QUOTED PASSAGE start

# Creating Silence



## Tumbler (Jul 30, 2005)

I can't figure out how to create a silence effect with EOM.  Any help?


----------



## John Q. Mayhem (Jul 31, 2005)

Illusion Void.


----------



## RangerWickett (Jul 31, 2005)

And for extra special fun, Create Void, combined with some sort of solid barrier, to create a vacuum chamber. But people can easily break out unless the spell is high-MP.


----------



## Tumbler (Aug 1, 2005)

Thanks, I wasn't sure if illusion void would actually prevent spellcasters from using verbal components.  It seems like at best it would make it like the were deaf and give them a chance of failure.


----------



## RangerWickett (Aug 1, 2005)

Good point, actually. They'd just be effectively deaf, because the words would actually make sound. And if they disbelieve, they're fine.

Other options:

Compel them not to speak.

Transform Sound actually is the proper solution. It turns one sound into another. In this case, you can turn the sound into 'silence.'  (Transform Void would turn something into physical vacuum, which is slightly different.)  And like the 'Silence' spell in the core rules, if you cast it on an area, the person can leave the area but gets no save. If you cast it on a person, they get a save to resist, but the silence follows them.

I think I need to rule that if you target an area of effect spell on someone so that the area anchors on him, he always receives a Will save to negate. He would not receive a Fort save to negate.


----------

QUOTED PASSAGE end
RAW DATA start

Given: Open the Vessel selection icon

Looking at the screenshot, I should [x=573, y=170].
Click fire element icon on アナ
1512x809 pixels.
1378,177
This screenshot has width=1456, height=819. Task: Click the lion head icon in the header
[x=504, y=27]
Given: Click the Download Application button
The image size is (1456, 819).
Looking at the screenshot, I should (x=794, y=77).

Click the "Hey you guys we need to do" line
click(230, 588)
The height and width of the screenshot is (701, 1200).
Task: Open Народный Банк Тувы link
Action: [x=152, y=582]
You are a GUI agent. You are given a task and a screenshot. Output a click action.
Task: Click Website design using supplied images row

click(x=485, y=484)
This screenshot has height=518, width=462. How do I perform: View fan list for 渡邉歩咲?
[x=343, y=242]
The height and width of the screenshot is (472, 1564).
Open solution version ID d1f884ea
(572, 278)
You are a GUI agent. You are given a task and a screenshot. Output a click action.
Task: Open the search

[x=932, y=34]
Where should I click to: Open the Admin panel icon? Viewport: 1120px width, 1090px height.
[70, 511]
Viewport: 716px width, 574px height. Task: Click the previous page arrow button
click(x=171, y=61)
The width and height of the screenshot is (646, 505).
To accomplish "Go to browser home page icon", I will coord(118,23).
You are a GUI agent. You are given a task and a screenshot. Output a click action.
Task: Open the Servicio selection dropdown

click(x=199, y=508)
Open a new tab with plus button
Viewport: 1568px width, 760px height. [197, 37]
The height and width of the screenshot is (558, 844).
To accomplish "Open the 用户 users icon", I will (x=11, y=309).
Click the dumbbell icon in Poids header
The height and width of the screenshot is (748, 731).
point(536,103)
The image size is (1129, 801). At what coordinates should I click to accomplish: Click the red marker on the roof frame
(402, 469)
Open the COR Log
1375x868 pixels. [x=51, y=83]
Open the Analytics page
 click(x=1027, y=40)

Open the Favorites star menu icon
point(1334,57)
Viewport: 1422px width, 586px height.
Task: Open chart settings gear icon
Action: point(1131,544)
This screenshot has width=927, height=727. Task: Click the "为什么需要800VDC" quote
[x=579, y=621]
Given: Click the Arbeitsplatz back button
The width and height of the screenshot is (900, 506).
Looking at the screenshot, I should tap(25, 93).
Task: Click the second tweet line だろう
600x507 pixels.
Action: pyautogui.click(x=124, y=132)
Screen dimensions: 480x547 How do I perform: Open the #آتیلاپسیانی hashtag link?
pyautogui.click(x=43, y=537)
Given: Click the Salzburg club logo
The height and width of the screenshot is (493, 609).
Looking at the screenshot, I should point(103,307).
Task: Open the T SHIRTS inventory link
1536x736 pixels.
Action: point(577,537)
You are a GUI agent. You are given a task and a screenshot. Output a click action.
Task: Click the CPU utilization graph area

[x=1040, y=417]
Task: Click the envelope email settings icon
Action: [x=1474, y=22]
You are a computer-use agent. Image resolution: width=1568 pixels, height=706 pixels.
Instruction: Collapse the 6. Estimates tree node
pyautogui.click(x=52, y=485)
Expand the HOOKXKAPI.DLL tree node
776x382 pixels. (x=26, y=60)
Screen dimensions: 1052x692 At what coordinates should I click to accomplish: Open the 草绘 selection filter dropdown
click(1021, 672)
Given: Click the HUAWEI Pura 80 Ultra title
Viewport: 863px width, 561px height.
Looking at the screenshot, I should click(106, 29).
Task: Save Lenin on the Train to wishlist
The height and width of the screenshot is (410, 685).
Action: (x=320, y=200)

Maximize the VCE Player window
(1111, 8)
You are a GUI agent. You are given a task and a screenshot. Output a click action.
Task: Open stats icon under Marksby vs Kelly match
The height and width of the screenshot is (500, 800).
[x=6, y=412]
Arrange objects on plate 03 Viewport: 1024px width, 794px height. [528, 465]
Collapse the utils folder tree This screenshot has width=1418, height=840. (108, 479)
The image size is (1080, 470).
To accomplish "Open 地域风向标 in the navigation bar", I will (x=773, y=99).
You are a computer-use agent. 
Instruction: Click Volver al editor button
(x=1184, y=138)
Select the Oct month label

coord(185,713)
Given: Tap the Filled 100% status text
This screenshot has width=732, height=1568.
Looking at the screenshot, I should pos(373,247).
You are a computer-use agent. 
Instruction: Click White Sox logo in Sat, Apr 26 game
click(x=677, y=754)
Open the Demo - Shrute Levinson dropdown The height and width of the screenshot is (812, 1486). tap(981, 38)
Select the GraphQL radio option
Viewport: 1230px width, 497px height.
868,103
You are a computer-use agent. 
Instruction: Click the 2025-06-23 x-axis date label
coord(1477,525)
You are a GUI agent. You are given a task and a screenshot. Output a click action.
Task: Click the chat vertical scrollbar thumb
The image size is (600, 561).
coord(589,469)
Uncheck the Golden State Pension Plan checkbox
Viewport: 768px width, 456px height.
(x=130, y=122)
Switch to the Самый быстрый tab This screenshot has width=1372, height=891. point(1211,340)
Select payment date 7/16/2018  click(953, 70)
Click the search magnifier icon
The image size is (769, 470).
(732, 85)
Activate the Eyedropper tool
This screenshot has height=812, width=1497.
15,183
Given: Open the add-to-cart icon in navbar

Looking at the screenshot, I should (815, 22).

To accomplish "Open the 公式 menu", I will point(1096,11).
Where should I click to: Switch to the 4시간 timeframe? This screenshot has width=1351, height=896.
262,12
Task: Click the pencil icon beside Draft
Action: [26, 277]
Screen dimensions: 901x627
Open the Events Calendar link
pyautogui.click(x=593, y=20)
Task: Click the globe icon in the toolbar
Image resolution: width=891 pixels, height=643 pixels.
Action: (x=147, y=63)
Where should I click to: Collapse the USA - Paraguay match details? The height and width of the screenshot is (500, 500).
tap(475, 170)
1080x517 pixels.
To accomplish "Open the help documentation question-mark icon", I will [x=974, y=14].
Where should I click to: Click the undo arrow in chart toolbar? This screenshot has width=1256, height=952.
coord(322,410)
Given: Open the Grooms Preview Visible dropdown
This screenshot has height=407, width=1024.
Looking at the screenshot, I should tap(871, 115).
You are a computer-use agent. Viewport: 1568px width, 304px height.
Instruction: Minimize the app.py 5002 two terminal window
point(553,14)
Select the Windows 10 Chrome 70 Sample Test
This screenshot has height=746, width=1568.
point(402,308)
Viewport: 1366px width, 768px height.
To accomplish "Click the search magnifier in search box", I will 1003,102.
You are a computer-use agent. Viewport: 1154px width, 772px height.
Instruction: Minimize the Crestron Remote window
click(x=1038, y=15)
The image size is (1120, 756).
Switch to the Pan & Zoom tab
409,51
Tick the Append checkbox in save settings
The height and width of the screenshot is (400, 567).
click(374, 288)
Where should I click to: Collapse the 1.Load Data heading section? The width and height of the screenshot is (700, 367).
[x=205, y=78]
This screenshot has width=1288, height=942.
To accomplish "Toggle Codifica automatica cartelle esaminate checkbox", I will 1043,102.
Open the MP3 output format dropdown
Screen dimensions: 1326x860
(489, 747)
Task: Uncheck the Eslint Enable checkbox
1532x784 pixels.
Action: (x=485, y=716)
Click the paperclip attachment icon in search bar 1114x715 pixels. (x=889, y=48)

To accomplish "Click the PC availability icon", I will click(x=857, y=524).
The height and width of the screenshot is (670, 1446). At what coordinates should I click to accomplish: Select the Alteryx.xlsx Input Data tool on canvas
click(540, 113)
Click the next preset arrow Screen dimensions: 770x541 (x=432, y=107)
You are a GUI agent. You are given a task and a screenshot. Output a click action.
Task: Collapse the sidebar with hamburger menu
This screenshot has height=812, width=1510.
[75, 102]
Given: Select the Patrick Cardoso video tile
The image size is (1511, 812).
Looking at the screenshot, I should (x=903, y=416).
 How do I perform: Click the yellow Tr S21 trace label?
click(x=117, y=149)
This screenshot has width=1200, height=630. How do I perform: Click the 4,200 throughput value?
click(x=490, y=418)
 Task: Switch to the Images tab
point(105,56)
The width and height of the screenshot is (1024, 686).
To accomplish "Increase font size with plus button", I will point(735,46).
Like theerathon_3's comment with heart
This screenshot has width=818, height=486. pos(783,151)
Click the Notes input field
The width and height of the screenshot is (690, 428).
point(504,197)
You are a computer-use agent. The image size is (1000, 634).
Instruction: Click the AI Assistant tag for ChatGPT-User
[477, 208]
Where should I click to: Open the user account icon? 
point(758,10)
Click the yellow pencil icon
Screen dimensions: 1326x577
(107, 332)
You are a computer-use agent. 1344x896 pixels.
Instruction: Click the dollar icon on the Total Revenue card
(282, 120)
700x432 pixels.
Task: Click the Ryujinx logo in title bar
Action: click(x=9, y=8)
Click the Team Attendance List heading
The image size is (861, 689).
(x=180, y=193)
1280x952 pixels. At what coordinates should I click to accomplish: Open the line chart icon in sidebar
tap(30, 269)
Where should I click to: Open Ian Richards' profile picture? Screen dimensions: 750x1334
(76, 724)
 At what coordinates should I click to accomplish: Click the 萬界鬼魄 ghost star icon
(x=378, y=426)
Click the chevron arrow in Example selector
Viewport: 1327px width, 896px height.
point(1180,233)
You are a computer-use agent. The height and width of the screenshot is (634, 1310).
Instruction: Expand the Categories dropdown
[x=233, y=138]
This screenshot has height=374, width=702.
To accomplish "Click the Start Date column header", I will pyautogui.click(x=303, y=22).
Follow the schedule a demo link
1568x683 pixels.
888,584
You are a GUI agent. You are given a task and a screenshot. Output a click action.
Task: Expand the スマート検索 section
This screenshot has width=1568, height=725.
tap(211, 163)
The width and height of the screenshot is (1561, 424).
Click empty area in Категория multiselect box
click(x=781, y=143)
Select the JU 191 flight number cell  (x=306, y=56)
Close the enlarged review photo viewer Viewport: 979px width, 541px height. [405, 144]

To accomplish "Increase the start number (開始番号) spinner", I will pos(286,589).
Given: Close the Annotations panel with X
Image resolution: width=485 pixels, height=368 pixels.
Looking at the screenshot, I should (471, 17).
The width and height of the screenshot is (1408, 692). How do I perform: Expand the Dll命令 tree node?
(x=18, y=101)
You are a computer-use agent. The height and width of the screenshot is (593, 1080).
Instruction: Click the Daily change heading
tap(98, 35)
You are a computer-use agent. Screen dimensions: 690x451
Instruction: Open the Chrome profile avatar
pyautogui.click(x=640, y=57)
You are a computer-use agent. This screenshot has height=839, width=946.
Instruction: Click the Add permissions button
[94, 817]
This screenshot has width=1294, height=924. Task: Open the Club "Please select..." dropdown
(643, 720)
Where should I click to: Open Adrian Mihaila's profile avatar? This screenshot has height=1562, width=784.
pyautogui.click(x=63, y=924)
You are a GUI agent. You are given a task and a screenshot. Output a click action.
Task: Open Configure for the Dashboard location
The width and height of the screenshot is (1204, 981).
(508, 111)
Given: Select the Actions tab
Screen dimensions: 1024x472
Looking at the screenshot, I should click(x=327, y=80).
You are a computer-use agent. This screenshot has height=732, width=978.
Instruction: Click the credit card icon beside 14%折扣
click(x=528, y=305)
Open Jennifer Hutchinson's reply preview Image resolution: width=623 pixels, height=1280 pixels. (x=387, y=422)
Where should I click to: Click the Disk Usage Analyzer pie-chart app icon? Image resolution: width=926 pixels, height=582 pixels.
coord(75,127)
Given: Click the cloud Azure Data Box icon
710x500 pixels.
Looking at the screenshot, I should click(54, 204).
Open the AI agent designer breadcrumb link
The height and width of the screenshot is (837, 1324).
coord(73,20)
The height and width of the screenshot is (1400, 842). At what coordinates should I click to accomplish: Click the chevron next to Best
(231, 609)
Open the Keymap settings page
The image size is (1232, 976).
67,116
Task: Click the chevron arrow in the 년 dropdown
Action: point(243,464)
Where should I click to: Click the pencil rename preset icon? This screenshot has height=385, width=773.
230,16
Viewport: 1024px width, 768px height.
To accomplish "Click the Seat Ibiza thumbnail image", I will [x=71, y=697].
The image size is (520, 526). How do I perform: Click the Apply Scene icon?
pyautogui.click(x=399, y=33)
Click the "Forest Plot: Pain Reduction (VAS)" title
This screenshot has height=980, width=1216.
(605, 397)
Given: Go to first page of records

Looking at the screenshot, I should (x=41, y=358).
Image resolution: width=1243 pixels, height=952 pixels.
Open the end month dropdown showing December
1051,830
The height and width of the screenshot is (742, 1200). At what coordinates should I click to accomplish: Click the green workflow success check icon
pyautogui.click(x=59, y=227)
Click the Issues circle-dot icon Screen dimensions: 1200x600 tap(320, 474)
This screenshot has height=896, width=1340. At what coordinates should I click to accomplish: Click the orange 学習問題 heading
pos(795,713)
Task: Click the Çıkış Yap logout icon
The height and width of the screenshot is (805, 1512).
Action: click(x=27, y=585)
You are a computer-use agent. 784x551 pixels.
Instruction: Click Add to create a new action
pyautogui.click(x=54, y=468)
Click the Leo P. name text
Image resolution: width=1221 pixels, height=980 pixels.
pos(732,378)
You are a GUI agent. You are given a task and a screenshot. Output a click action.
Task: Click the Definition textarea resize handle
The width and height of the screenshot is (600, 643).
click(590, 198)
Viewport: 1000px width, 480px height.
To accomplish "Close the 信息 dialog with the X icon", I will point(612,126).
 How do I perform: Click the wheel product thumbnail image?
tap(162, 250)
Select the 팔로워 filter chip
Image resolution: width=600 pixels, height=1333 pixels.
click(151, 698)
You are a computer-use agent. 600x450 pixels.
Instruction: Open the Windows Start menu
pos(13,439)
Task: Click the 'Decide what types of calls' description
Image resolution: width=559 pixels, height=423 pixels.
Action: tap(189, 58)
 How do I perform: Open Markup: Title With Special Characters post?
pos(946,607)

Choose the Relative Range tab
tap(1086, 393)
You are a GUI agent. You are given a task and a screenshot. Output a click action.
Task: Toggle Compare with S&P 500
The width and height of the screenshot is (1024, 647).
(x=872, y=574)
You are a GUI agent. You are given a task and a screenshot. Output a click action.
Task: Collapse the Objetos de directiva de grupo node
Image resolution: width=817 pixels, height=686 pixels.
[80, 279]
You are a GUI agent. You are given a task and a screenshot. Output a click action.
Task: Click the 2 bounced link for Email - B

RAW DATA end

- TASK DETAILS:
In the forum thread on creating silence, which spell does RangerWickett call the proper solution?

- FINAL RESULT:
Transform Sound.